Problem to solve – Transcribe each entry exactly as it appears, leaving out any picture it holds.

Data extracts –

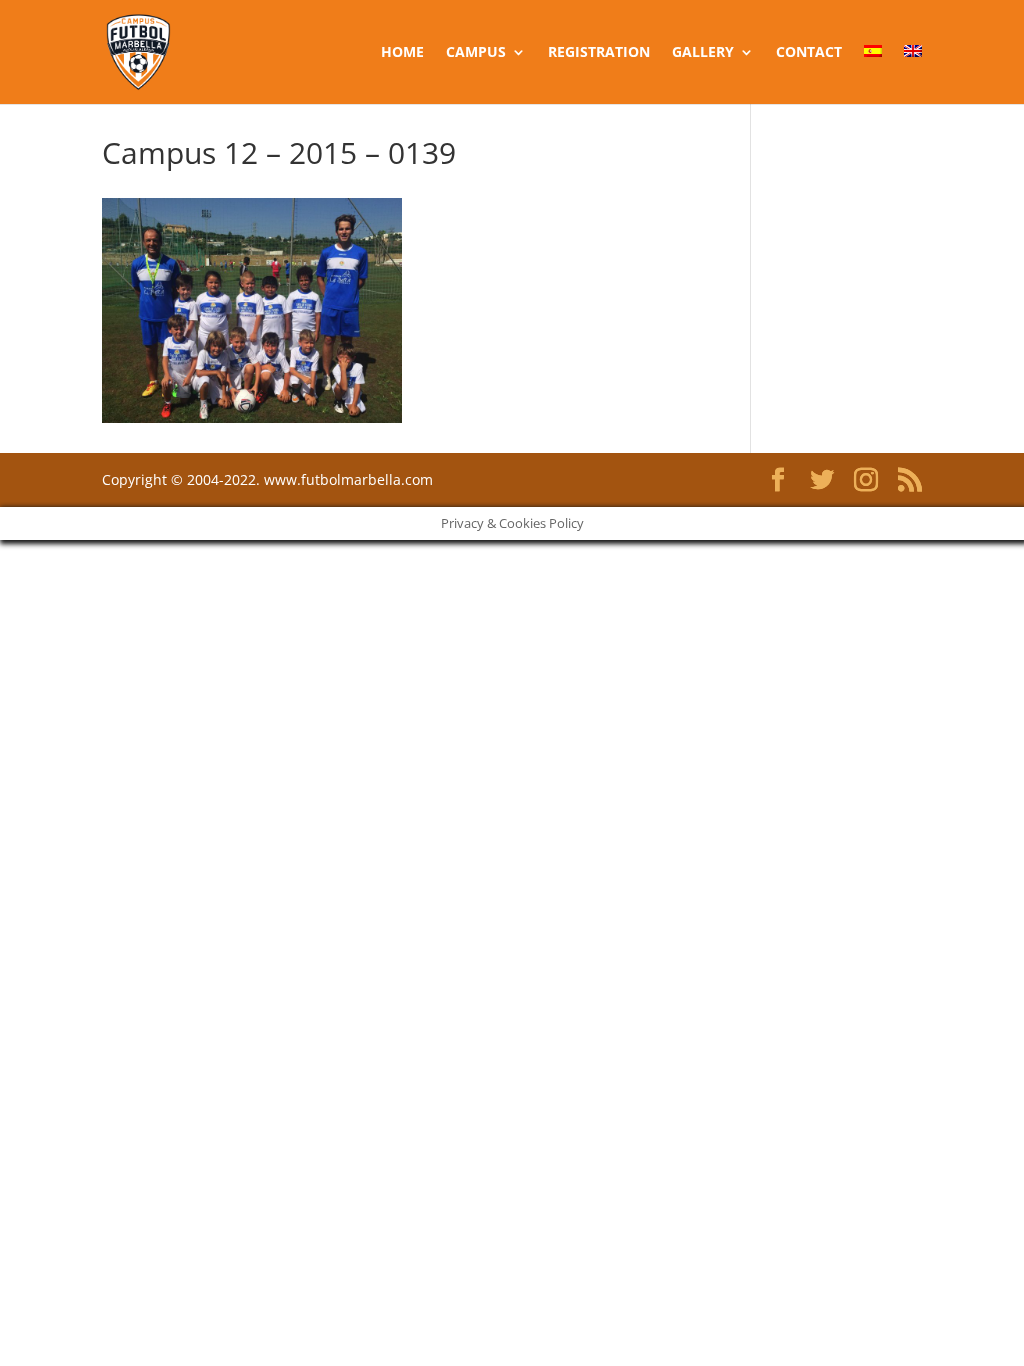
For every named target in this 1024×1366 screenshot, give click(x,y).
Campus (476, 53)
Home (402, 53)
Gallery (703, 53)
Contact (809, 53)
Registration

Solution to the problem –
For every named target in this 1024×1366 screenshot, give click(x,y).
Campus (476, 53)
Home (402, 53)
Gallery (703, 53)
Contact (809, 53)
Registration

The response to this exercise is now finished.